Algo que me parece muy interesante observar es cómo la experiencia con peyote parece reproducir algo de su propia complexión: se trata de un cactus suave y jugoso que crece en medio a la áspera sequedad del desierto y que provoca un trance gustoso y acogedor que es, sin embargo, marcado por una rigurosidad. Desde esta aparente aspereza el peyote conmueve a las personas hacia una actitud de mayor aceptación, de adhesión a la vida misma, aptitud esencial para atravesar no solamente procesos de duelo, sino una multiplicidad de eventos que nos suceden. Así, la experiencia propicia una constelación de enseñanzas que conduce la persona a vislumbrar nuevas formas de llevar la vida:

Yo empecé a sentir cómo el peyote empezó a restablecer mi vida y a restablecerme, a sanarme. Yo me empecé a sentir como mucho mejor anímicamente, a poder enfrentar las cosas que no podía anteriormente, a estar menos sobria. Ya no estoy sobria ante mi vida, ante lo que ha pasado, ya estoy saludable, ya estoy corriendo la carrera de la salud, del restablecimiento de mí, de la muerte y resurrección de mí. […] Volvió mi cara de alegría, porque cambió mi semblante, porque me empecé a sentir robusta por dentro, me sentí acompañada. Me sentí acompañada de un abuelo, de un sabio, de un médico, que no tenía carne, pero que yo me había comido su carne, ¿me entiendes? Increíble (Entrevista con Dulce, noviembre de 2021).

- [Filas de datos]
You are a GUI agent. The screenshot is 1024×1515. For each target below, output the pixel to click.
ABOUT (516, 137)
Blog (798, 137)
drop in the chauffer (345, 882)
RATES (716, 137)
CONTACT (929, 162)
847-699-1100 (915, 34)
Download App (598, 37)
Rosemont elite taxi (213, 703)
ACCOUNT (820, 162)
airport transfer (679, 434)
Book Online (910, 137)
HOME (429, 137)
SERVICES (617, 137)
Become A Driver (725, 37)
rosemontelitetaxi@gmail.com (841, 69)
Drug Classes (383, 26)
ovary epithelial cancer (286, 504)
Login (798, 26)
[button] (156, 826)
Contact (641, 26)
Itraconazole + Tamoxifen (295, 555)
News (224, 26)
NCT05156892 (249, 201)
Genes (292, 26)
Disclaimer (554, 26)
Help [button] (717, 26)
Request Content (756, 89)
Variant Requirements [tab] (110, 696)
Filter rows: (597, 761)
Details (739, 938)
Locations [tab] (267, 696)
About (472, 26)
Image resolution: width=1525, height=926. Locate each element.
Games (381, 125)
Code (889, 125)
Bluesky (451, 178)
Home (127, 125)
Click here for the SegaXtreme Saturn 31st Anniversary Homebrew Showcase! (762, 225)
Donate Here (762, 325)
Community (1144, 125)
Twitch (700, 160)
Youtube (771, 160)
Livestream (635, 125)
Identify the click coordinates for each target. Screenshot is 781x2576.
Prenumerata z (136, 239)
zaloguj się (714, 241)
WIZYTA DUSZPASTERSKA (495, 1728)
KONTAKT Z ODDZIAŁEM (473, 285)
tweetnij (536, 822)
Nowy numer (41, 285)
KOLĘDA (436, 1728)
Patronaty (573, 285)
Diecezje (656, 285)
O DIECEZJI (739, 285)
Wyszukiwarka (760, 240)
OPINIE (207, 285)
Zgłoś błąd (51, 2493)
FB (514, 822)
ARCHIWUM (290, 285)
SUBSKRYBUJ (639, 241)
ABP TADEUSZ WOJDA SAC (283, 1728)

- [Enunciado del problema] Transcriba sin cambios, del texto sobre el peyote, todo lo que va desde "Yo empecé a" hasta "noviembre de 2021).".

- [Respuesta al ejercicio]
Yo empecé a sentir cómo el peyote empezó a restablecer mi vida y a restablecerme, a sanarme. Yo me empecé a sentir como mucho mejor anímicamente, a poder enfrentar las cosas que no podía anteriormente, a estar menos sobria. Ya no estoy sobria ante mi vida, ante lo que ha pasado, ya estoy saludable, ya estoy corriendo la carrera de la salud, del restablecimiento de mí, de la muerte y resurrección de mí. […] Volvió mi cara de alegría, porque cambió mi semblante, porque me empecé a sentir robusta por dentro, me sentí acompañada. Me sentí acompañada de un abuelo, de un sabio, de un médico, que no tenía carne, pero que yo me había comido su carne, ¿me entiendes? Increíble (Entrevista con Dulce, noviembre de 2021).